§ **About this task**
What follows is a block of records; reproduce all of it verbatim.
■ ■ ■ ■
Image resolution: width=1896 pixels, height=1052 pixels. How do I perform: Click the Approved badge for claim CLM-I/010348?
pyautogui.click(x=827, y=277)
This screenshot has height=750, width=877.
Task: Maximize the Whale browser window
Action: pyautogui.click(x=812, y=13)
■ ■ ■ ■
§ **Answer to the exercise**
Image resolution: width=1896 pixels, height=1052 pixels. How do I perform: Click the Approved badge for claim CLM-I/010348?
pyautogui.click(x=827, y=277)
This screenshot has height=750, width=877.
Task: Maximize the Whale browser window
Action: pyautogui.click(x=812, y=13)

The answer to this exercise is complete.